→ TEXTE DU DOCUMENT:
L’OCE relevait également que les arguments avancés par l’assuré pour justifier ses absences lors des visites domiciliaires des mardi 11 octobre 2022 à 12h00 et mercredi 12 octobre 2022 à 7h00 n’étaient pas convaincants, ses cours ayant lieu les mardis à 13h30 et mercredis à 8h05.

Bien que dûment invité à transmettre les relevés détaillés de ses appels de septembre 2022 à janvier 2023, l’assuré s’était contenté de produire des captures d’écran des résumés des appels nationaux (et non internationaux) effectués en septembre, octobre et décembre 2022, de sorte qu’il n’était pas possible de savoir combien d’appels avaient été passés et reçus depuis la France.

→ À COMPLÉTER:
1. Relevez toutes les heures mentionnées dans le texte sur les absences de l'assuré.
2. Mettez à jour les lignes, de celle qui contient « Switch to the Slice维度AI分析 tab » jusqu'à celle qui contient « (x=439, y=462) », en remplaçant « Tweet » par « Post » sans rien modifier d'autre, et ne donnez que ce passage des lignes.
Le texte et les lignes n'ont aucun lien entre eux.

→ LIGNES EXTRAITES:
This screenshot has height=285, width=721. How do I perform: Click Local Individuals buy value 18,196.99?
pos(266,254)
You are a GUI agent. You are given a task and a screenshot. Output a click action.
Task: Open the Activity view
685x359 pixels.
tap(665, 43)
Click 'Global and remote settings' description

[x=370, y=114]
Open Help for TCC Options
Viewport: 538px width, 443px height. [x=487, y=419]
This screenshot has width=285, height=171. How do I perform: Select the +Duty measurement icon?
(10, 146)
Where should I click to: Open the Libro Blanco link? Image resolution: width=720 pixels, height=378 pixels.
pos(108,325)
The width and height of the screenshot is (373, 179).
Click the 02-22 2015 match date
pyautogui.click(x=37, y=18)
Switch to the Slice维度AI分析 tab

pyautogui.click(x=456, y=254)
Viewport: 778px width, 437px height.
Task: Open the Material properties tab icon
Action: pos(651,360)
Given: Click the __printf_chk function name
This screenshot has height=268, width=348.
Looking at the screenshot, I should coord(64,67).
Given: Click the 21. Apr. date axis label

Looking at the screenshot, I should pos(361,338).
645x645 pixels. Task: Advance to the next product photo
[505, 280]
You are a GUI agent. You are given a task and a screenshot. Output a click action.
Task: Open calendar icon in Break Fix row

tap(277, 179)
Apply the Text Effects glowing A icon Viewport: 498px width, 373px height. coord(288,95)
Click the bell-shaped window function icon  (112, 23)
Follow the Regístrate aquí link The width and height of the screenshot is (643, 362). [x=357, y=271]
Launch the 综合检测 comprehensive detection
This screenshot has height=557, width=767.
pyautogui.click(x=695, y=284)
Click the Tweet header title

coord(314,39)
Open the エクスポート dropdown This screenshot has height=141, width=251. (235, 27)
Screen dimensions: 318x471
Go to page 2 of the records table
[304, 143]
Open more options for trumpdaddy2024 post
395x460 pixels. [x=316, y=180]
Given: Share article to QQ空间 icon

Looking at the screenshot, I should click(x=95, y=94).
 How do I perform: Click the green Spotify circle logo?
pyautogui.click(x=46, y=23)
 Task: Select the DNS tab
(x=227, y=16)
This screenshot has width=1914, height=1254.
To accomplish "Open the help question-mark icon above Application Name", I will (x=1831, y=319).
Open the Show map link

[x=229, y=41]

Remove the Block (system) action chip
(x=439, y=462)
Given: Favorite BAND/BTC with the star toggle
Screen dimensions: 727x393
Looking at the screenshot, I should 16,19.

→ CORRIGÉ:
1. 12h00, 7h00, 13h30, 8h05

2.
Switch to the Slice维度AI分析 tab

pyautogui.click(x=456, y=254)
Viewport: 778px width, 437px height.
Task: Open the Material properties tab icon
Action: pos(651,360)
Given: Click the __printf_chk function name
This screenshot has height=268, width=348.
Looking at the screenshot, I should coord(64,67).
Given: Click the 21. Apr. date axis label

Looking at the screenshot, I should pos(361,338).
645x645 pixels. Task: Advance to the next product photo
[505, 280]
You are a GUI agent. You are given a task and a screenshot. Output a click action.
Task: Open calendar icon in Break Fix row

tap(277, 179)
Apply the Text Effects glowing A icon Viewport: 498px width, 373px height. coord(288,95)
Click the bell-shaped window function icon  (112, 23)
Follow the Regístrate aquí link The width and height of the screenshot is (643, 362). [x=357, y=271]
Launch the 综合检测 comprehensive detection
This screenshot has height=557, width=767.
pyautogui.click(x=695, y=284)
Click the Post header title

coord(314,39)
Open the エクスポート dropdown This screenshot has height=141, width=251. (235, 27)
Screen dimensions: 318x471
Go to page 2 of the records table
[304, 143]
Open more options for trumpdaddy2024 post
395x460 pixels. [x=316, y=180]
Given: Share article to QQ空间 icon

Looking at the screenshot, I should click(x=95, y=94).
 How do I perform: Click the green Spotify circle logo?
pyautogui.click(x=46, y=23)
 Task: Select the DNS tab
(x=227, y=16)
This screenshot has width=1914, height=1254.
To accomplish "Open the help question-mark icon above Application Name", I will (x=1831, y=319).
Open the Show map link

[x=229, y=41]

Remove the Block (system) action chip
(x=439, y=462)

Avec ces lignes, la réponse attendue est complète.